WORK ITEM:
Nothing but the lines from the one containing "Select the Timeline tab" through the last line of the records below should be copied, exactly and without pictures.

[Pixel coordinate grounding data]
= Beginning of Section =

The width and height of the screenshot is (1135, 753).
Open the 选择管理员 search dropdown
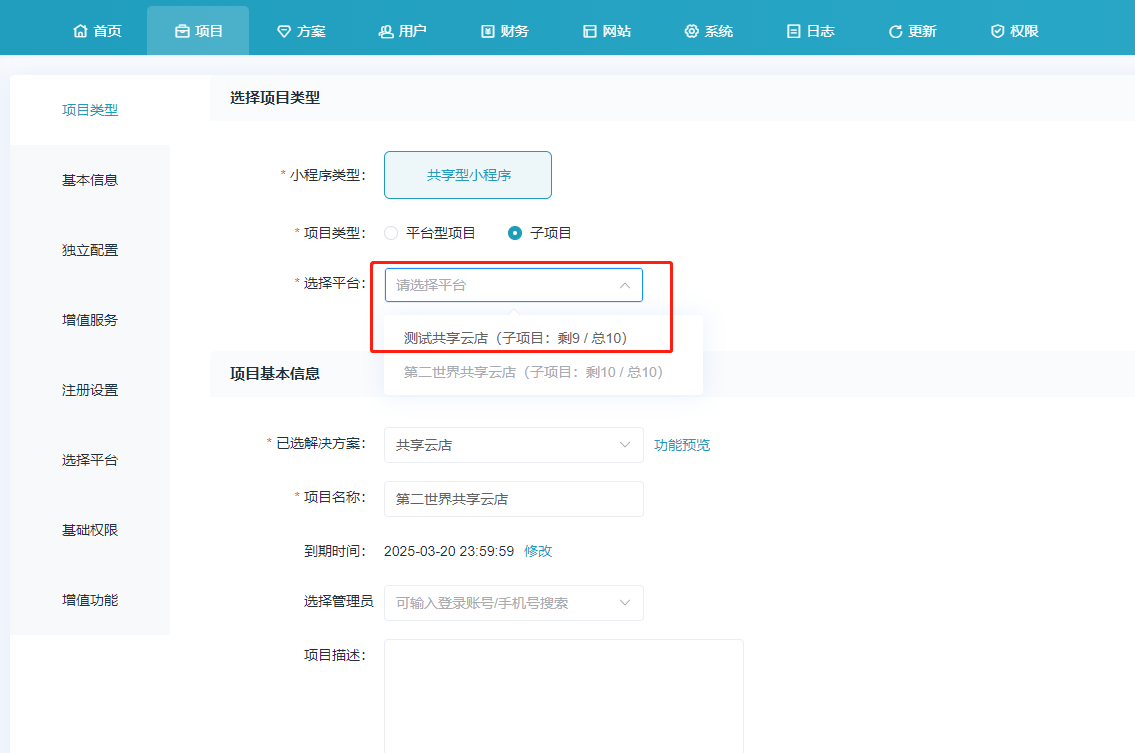click(513, 603)
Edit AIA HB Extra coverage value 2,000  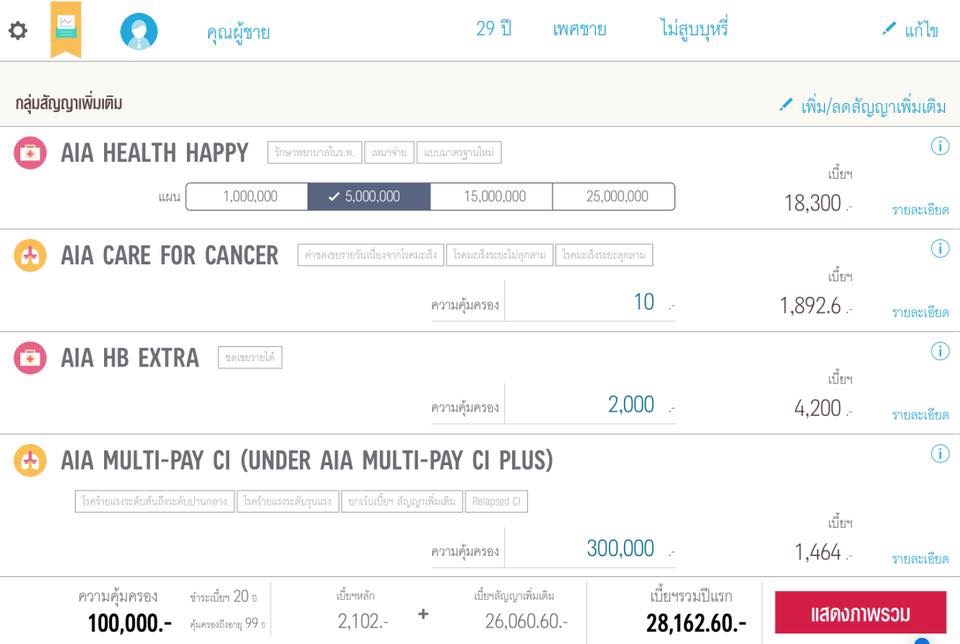tap(590, 405)
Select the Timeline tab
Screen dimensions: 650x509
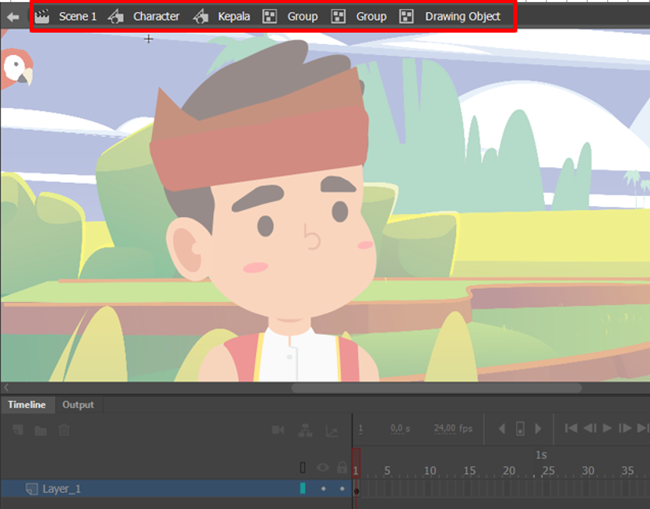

= End of Section =

RESULT FOR THIS TASK:
Select the Timeline tab
Screen dimensions: 650x509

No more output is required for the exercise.